Item 2.     Management's Discussion and Analysis of Financial Condition and Results of Operations, continued

CRITICAL ACCOUNTING POLICY AND ESTIMATES

The Company’s Management’s Discussion and Analysis of Financial Condition and Results of Operations section discusses its condensed consolidated financial statements, which have been prepared in accordance with accounting principles generally accepted in the United States of America as promulgated by the Public Company Accounting Oversight Board. The preparation of these financial statements requires management to make estimates and assumptions that affect the reported amounts of assets and liabilities at the date of the financial statements and the reported amount of revenues and expenses during the reporting period. On an ongoing basis, management evaluates its estimates and judgments, including those related to revenue recognition, accrued expenses, financing operations, and contingencies and litigation.  Management bases its estimates and judgments on historical experience and on various other factors that are believed to be reasonable under the circumstances, the results of which form the basis for making judgments about the carrying value of assets and liabilities that are not readily apparent from other sources. Actual results may differ from these estimates under different assumptions and conditions.

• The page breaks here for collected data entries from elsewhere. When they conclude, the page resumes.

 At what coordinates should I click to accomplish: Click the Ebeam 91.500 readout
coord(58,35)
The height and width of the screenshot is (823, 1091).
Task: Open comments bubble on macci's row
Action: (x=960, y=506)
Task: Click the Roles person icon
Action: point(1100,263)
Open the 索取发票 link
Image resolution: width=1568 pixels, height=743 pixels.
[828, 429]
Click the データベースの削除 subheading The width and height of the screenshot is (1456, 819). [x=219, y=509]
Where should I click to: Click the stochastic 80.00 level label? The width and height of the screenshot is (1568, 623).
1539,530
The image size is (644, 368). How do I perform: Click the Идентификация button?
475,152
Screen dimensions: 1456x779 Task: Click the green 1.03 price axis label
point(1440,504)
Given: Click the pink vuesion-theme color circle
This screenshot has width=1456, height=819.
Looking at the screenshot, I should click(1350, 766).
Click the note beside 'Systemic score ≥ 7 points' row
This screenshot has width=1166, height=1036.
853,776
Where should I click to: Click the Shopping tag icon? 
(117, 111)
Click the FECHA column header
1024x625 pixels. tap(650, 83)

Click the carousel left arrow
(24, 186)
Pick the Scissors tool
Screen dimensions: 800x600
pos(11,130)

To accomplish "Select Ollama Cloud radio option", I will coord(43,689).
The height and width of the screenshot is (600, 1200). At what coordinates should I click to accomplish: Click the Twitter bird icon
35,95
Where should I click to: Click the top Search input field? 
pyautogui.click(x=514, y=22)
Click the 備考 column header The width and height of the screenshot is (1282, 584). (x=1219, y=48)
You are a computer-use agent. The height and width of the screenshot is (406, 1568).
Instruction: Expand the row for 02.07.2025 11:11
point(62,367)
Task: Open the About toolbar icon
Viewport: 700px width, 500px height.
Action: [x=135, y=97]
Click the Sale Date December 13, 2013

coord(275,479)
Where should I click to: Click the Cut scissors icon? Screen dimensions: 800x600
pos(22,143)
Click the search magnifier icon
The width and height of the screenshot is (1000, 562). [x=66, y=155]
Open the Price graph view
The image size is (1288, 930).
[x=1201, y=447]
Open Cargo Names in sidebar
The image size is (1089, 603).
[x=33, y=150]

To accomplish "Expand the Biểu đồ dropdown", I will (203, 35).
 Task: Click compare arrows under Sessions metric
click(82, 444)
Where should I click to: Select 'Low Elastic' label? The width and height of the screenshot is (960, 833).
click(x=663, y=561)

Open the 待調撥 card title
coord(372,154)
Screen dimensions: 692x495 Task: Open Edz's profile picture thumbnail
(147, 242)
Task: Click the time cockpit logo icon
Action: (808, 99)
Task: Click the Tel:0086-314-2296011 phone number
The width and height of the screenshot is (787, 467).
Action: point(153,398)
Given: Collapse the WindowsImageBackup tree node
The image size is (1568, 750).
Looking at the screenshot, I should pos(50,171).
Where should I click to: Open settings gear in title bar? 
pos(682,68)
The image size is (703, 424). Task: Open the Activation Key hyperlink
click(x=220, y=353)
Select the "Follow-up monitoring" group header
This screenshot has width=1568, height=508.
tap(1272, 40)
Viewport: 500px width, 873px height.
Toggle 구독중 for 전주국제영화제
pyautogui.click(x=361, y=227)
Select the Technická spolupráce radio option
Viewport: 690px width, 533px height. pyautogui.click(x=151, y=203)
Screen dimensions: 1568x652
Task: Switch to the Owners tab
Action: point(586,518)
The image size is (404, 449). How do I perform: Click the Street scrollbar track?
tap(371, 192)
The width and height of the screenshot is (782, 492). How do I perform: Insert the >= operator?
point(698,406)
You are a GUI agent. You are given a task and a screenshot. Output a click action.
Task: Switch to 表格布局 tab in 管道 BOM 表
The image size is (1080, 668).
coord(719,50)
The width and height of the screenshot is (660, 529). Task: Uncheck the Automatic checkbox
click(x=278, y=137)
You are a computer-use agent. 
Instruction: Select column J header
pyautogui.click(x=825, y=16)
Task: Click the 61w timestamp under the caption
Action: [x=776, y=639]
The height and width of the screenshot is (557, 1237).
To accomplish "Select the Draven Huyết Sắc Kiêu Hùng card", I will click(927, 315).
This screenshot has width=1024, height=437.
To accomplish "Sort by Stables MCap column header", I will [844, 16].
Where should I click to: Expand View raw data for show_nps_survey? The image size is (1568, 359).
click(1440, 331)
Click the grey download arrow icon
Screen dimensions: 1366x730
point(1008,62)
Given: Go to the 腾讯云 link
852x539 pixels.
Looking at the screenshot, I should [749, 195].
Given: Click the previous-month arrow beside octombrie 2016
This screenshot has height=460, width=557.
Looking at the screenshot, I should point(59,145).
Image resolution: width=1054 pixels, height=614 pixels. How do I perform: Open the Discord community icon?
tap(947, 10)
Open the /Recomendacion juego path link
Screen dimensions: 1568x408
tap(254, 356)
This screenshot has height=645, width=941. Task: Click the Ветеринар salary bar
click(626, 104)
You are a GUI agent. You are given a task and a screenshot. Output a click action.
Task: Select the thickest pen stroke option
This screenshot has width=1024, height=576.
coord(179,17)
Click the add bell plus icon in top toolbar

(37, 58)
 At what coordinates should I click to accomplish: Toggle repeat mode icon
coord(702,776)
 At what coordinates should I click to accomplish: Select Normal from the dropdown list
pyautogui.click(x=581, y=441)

The most significant accounting estimates inherent in the preparation of the Company’s financial statements include estimates as to the appropriate carrying value of certain assets and liabilities which are not readily apparent from other sources. These accounting policies are described at relevant sections in this discussion and analysis and in the condensed consolidated financial statements included in this quarterly report.
 
Item 3.    Quantitative and Qualitative Disclosures About Market Risk  
 
Item 4.    Controls and Procedures

We identified a material weakness in our internal control over financial reporting with respect to accounting for the income tax provision, namely, that we did not have adequately designed procedures to calculate or review the tax provision. Solely as a result of this material weakness, we concluded that our disclosure controls and procedures were not effective as of December 31, 2008.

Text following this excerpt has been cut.